With 5 catchup posts to do already and potentially another two to be tacked on this coming weekend I’m opting to go for a more stream of consciousness approach to a few of these otherwise I’m not going to actually catchup anything – particularly with the increasing probability of work growing on the horizon.
The IPA (International Phonetic Alphabet) is formatted in such a way that features of Latin based language are grouped together and ordered – short vowel sounds are on the left, medium vowel sounds in the middle and long ones on the right. Consonants are in a different section to the vowels and so forth.
The layout of the IPA is such that when it comes to Latin based languages, basically every phoneme is represented (as usual, not an expert, do your own research for a fuller more accurate understanding etc) which means that language can be more readily broken down into manageable pieces.
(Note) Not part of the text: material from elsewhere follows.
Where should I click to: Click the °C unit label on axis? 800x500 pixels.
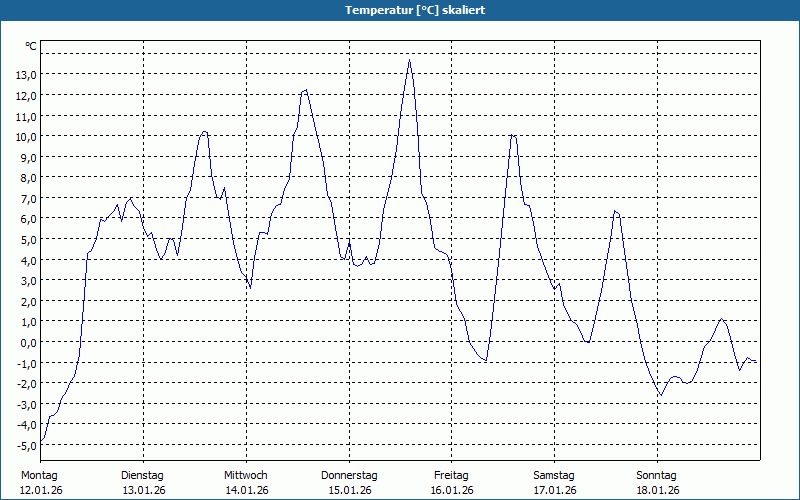(31, 46)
Which means that when you have something like the IPA, English and the Elder Futhark you can start to create a method of writing accurate/correct English, in Elder Futhark, in such a way that individual… interpretations cease to be a problem when others read the text.
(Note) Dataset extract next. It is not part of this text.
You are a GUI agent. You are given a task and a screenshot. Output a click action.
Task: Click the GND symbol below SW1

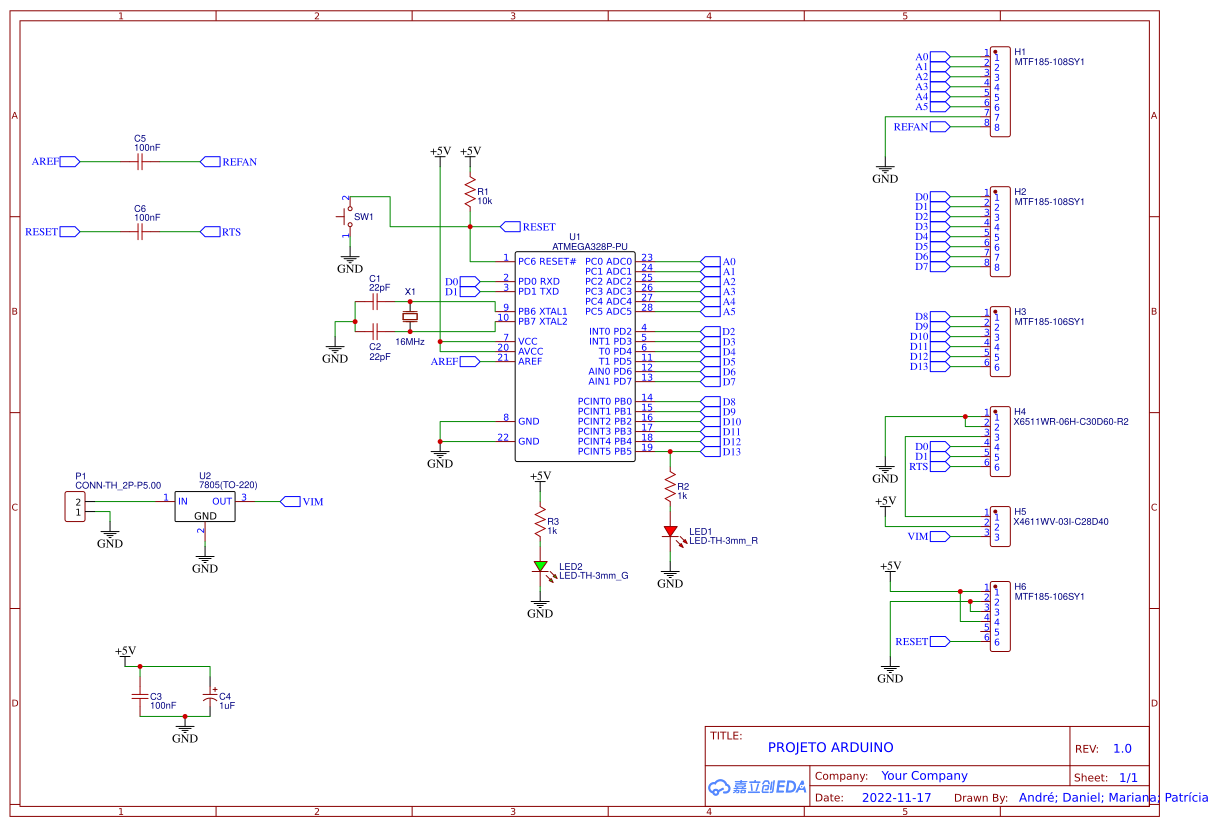[350, 261]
For example: In the IPA the English ‘th’ sound is represented by a strong and weak phoneme – the greek letter Theta and the now defunct thorn ‘ð’ letter respectively. Elder Futhark has Thurisaz, which functions more or less the same as thorn, and in a pinch can be used for the weak ‘th’ sound also – however if you follow the IPA’s distinguishing strong and weak ‘th’ sounds then Thurisaz becomes used for the strong ‘th’ sound and the compound of Tiwaz and Hagalaz becomes used for the weak ‘th’ sound.
Using this logic, it is entirely possible that a ‘universal’ Elder Futhark English writing system can be developed – which is exactly what I intend to do.